-- What the exercise asks --
When the string "zeromarketsrfive" is part of a line in the data below, report the whole line.

-- Pixel coordinate grounding data --
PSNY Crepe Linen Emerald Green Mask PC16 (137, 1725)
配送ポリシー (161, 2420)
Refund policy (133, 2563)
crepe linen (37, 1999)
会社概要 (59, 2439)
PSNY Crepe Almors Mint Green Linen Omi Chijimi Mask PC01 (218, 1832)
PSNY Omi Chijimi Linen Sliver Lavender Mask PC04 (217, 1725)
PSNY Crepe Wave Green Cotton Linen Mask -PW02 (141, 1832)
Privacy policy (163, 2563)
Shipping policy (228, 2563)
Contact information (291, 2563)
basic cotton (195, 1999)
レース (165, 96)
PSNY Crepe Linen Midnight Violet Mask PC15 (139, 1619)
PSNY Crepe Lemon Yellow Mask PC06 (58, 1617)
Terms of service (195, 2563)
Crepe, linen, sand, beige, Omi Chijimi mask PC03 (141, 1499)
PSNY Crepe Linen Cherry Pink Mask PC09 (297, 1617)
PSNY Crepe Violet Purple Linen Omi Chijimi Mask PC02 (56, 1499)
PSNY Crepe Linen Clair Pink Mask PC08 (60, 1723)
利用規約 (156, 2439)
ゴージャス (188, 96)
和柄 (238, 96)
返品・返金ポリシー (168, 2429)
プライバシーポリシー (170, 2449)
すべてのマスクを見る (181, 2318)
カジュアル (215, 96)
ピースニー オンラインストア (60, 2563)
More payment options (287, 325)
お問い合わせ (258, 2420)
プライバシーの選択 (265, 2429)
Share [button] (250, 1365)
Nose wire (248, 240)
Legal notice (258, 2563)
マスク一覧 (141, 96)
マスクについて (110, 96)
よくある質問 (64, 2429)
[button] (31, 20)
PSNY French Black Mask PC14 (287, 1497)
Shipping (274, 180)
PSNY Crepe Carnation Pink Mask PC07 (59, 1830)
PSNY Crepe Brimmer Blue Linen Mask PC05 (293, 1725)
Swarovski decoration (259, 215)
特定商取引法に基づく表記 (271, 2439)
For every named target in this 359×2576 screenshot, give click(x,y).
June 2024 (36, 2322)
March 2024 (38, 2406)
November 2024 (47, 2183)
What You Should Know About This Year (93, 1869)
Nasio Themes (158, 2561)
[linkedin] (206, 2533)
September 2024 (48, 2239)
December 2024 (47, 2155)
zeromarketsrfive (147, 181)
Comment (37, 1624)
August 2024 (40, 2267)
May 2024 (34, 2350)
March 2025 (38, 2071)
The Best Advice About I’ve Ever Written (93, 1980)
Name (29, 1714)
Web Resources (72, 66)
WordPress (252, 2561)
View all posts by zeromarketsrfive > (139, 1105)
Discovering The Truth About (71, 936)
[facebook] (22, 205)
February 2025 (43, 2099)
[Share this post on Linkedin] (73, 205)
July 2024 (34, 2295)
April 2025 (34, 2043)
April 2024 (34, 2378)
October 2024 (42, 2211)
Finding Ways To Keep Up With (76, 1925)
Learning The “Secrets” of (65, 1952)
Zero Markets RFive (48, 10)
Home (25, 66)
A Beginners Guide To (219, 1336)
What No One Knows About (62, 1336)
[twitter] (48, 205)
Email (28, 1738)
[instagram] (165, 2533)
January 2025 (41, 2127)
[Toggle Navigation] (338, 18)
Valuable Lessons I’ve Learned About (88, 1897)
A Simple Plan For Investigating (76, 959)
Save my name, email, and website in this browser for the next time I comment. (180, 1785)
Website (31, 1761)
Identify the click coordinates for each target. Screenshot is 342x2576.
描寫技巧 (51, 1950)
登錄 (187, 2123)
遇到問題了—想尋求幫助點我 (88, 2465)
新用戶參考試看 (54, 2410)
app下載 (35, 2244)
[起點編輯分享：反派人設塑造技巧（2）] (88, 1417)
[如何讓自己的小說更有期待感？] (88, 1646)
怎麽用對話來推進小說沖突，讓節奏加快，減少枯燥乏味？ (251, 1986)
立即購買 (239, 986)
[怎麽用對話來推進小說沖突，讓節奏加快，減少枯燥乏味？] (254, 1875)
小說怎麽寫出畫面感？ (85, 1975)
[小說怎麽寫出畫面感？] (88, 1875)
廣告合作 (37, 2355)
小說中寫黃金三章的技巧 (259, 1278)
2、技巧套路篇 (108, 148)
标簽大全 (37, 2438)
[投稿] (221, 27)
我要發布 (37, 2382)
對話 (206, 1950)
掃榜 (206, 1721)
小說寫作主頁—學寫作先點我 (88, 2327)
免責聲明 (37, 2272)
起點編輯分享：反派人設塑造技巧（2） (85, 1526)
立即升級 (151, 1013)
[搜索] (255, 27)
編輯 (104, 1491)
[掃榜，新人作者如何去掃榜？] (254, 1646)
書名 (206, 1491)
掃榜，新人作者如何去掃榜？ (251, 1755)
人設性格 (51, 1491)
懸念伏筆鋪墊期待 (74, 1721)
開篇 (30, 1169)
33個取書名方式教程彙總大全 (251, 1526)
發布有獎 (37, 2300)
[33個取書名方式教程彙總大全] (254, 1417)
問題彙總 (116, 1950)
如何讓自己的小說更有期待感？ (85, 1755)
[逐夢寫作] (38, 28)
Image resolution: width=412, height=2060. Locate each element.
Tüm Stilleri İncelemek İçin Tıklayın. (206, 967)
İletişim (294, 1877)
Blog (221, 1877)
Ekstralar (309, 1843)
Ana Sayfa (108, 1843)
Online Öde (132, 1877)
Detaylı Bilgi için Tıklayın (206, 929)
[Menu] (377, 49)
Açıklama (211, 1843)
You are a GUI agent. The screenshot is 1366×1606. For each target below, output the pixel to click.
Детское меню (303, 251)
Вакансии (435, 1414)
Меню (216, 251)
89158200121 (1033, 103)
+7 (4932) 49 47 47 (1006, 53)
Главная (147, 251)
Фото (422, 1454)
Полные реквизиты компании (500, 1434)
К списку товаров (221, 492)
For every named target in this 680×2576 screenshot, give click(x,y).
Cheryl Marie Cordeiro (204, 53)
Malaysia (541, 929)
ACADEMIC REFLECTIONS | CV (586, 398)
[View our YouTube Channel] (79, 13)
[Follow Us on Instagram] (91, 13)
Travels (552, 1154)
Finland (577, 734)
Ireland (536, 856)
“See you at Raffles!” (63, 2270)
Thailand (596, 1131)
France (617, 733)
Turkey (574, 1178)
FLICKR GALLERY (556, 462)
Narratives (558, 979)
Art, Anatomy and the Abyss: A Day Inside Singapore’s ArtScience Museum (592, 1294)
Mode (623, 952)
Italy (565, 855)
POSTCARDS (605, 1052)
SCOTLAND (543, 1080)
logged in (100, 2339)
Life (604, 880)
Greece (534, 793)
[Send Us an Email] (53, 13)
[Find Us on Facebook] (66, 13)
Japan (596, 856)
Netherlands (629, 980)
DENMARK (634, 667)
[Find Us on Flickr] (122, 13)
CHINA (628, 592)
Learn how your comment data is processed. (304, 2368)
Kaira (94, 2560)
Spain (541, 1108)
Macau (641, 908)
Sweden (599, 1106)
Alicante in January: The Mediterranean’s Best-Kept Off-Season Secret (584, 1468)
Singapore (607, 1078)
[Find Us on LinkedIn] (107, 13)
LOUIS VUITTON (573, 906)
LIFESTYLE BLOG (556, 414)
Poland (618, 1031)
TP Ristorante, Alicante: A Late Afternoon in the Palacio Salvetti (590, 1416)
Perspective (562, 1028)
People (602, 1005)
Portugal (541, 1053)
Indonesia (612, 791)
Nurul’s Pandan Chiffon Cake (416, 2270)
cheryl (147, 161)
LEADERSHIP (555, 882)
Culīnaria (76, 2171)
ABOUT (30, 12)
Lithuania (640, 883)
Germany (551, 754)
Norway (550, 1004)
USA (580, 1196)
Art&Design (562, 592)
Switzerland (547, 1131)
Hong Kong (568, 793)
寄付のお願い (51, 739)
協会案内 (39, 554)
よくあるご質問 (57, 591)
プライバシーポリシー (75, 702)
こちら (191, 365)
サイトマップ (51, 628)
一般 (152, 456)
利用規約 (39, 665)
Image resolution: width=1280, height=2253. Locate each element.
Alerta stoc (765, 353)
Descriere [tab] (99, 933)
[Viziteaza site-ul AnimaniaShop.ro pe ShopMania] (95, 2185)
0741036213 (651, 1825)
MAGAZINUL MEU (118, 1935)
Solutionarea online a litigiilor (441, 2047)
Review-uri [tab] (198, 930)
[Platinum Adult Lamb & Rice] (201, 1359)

-- Expected answer --
zeromarketsrfive (147, 181)
View all posts by zeromarketsrfive > (139, 1105)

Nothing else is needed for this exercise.